Some describe it as being similar to real property, because it is a negative right or a “right to exclude” (you can read more on this topic here: http://www.investinip.com/patent-basics-what-is-a-patent/).

Others describe it as being different from real property, because it is an intangible asset.  An intangible asset is typically juxtaposed to a tangible asset (e.g., real property–a house, land).

But merely describing a patent as a negative right or not being tangible fails to answer the question–these answers only describe what a patent is not.

So, what is a patent?

To answer this question, let’s consider (1) the purpose of a patent, and (2) how a patent achieves that purpose.

In this post, we’ll be discussing (2) how a patent achieves its intended purpose.

If a patent’s purpose is to embody or capture the essence of a discovery, how does it exactly do that?

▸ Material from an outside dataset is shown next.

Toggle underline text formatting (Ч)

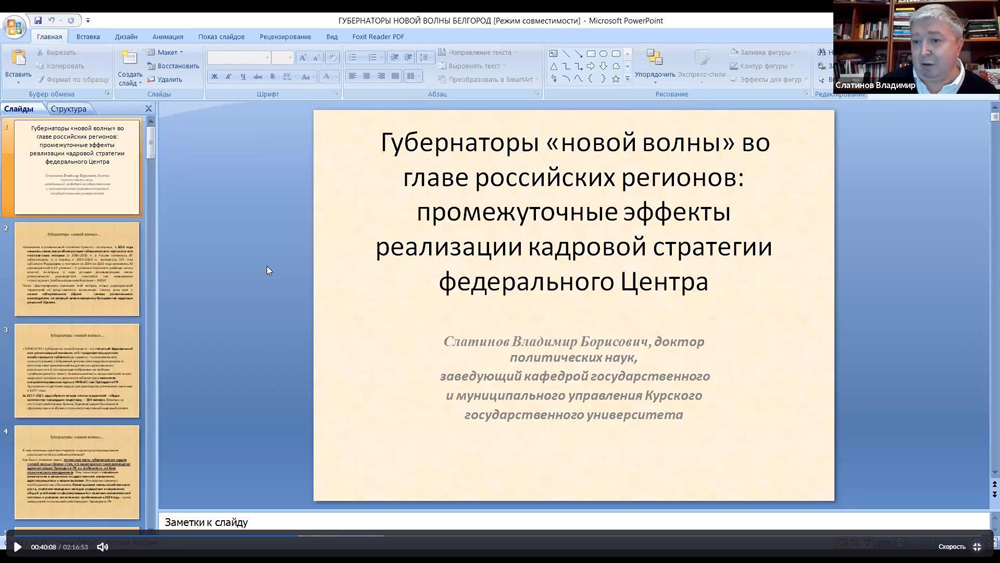(242, 77)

A patent does so by (1) qualifying that discovery into a (2) property right.

(2) Property Right

Looking at (2) first, a patent is a property right–an inventor owns her discovery via the issued patent.  You can read more about property rights here: http://www.investinip.com/patent-basics-what-is-a-patent/.

More specifically, a patent’s property right is carved out by its claimed subject matter, typically referred to as its “claims.”  Every U.S. issued patent lists one or more claims at the very end of it.

What is a claim?

A claim is a sentence that describes the what and how regarding a discovery.  When reading a claim, you should be able to answer what is the discovery (typically a product or process) and how it works.

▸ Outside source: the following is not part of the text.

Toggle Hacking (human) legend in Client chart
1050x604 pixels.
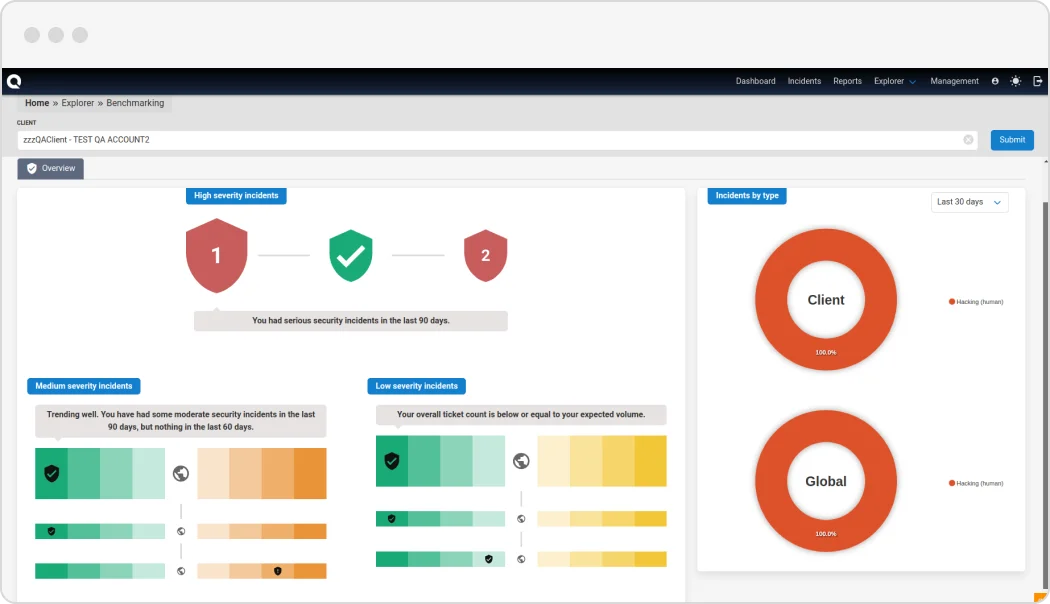975,301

Hence, a patent’s claims is the inventor’s property right to her discovery.

(2) Qualifying a Discovery

Before the government issues an inventor a property right (i.e., claim) to her discovery, the government examiner first makes a determination re what portion of the discovery is actually patentable (I’ll be describing this process in other posts).

All discoveries are built upon the foundation of prior discoveries.  It is the examiner’s job to determine the scope of your discovery and carve that out specifically for you.

As an example, if you invent a new sole for a shoe based on nano-fiber technology to provide extra comfort and durability, you may be issued a claim to that new sole (e.g., its material, shape), but you can’t have a claim to the shoe or concept-of-a-sole itself–these was already known to the public and in use long before the discovery of the new sole (we’ll go into more specifics re patentability in other posts).

Hence, every claim issued by the government is a calculated attempt to carve out discoveries already known to the public and those actually invented by the inventor.